One ambition Goes had harboured in his younger days was to go abroad and be a fancy bartender at a luxury hotel. “However, I was discouraged from doing that because of how short I am. I told myself that this club is my place in life,” he says. We are sure the connoisseurs of his Bloody Marys would testify otherwise.



Pic/Bipin Kokate


Gurav’s summer soda
Bombay Gymkhana, steward
Employed here since: 1997


On a hot Wednesday afternoon, steward Harish Gurav fixes us a thirst-quenching fresh lime soda. He has come in the tradition of employees there, knowing exactly what proportions of lime concentrate and soda make the concoction that the Gymkhana is famous for. “This place is like second home to me and catering is my life,” says Gurav.

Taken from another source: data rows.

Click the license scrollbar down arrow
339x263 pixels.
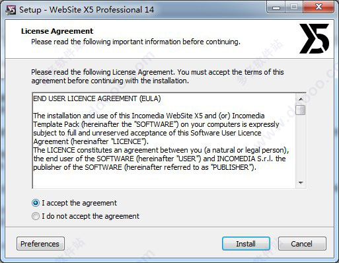[301, 183]
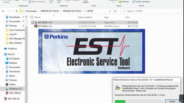Uncheck the EST 2023A v1.0 Application checkbox
184x103 pixels.
(x=33, y=22)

From Ratnagiri, Gurav joined the Bombay Gym-khana as waiter in 1997 after he spotted a vacancy in mid-day (this elicits a smug smile from us). In the course of the last 20 years, Gurav has been known for his politeness and for catering to the personal tastes of the members. He knows how to fix your tea – the President of the club likes his mint tea with light milk and without sugar – or your shandy – with quantities of beer and soda. The tricks of the trade, he says, came from observing stalwarts such as Theophilo Fernandes, a chef well-known for spectacular flambes.

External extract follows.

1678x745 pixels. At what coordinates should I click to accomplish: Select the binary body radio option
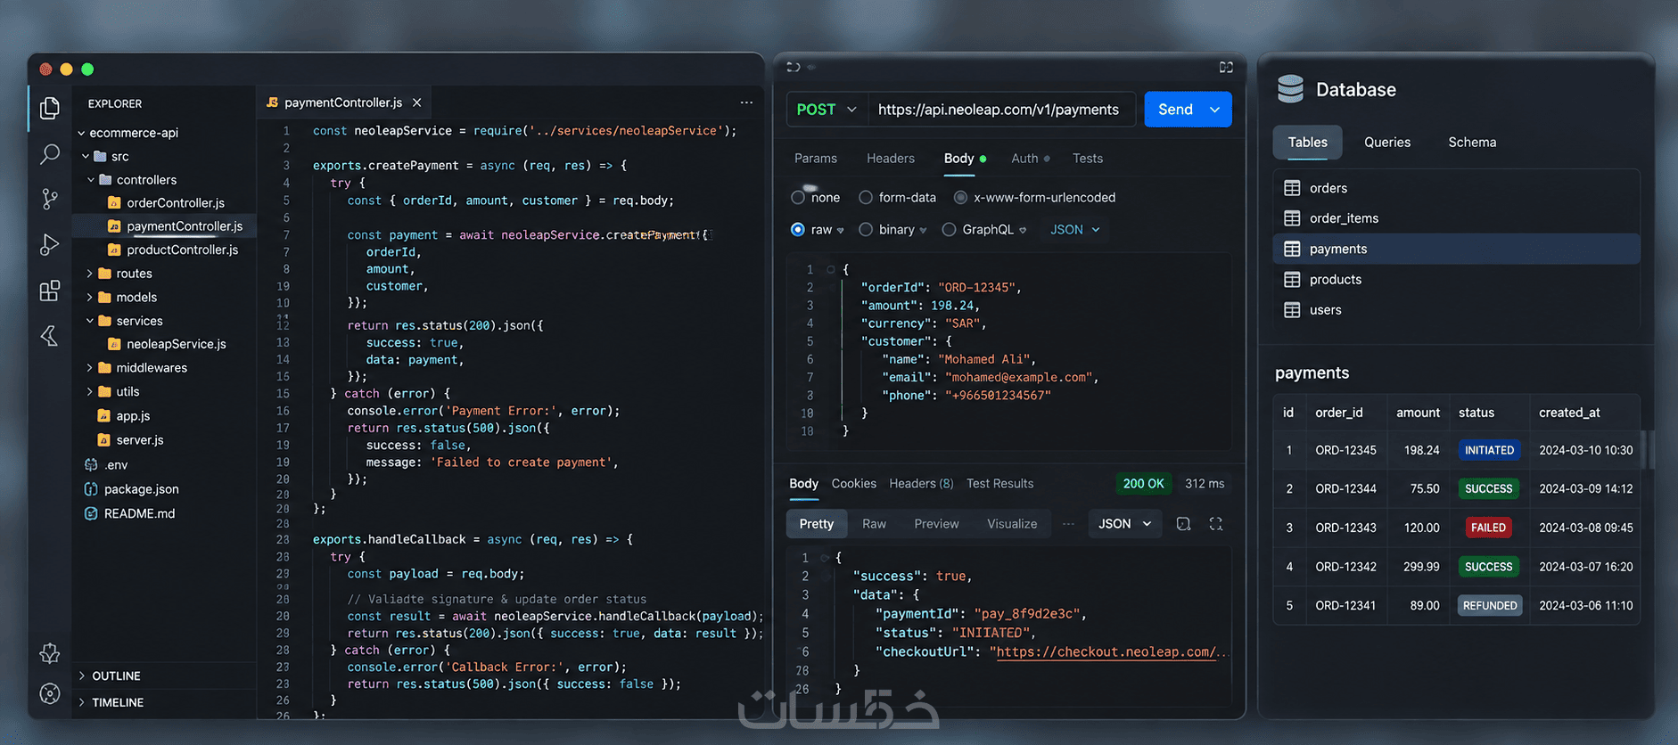865,230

The greatest challenge in his career here, he says, has been remembering orders from big tables and the repeats. “You have to know members by their names as well as what drink they ordered,” he says. “Duty is duty.”



Pic/Sameer Markande


Kem chhe, Nicholas
Ripon Club, head waiter
Employed here since: 1987


Surrounded by teakwood mirrors, Nicholas Fernandes evokes the time when chef C. Fernandes used to make his famous roast chicken and potato mash and when silver cutlery, embossed with the institution’s insignia, was the order of the day at Ripon Club. In his 30th year of service, Nicholas is head waiter at the club, where he oversees the packed buffets on Wednesdays when mutton or chicken dhansak is served. We notice his crisp white shirt embroidered with his name. “As headwaiter, I used to wear a red tie too, but, I haven’t done so for the last two years,” he laughs.


Nicholas, 58, originally from Salsette, Goa, came to Mumbai in the 1980s, where he worked at a little restaurant near Metro Cinema before joining Ripon Club. “I was part of the many Goan waiters who worked at Ripon and I learned a lot from Vitha Braganza and Marcelene Dias who were previously employed here,” he says.


His fluent Konkani and a Goan-flavoured Hindi is no surprise. But, over the years, he has also picked up fluent Gujarati to interact with the exclusively Parsi membership of the club. It is common to see members saunter in with “Kem chhe, Nicholas!” ringing from them.


What does he miss the most? “Ice-creams that were once served during the summers here. A caterer named Dharma made them and we had them in four flavours,” he reminisces. Well, that and Felix, the much-loved Chira Bazaar waiter. “Felix was my very good friend. I feel I am alone, now that he has gone,” he says.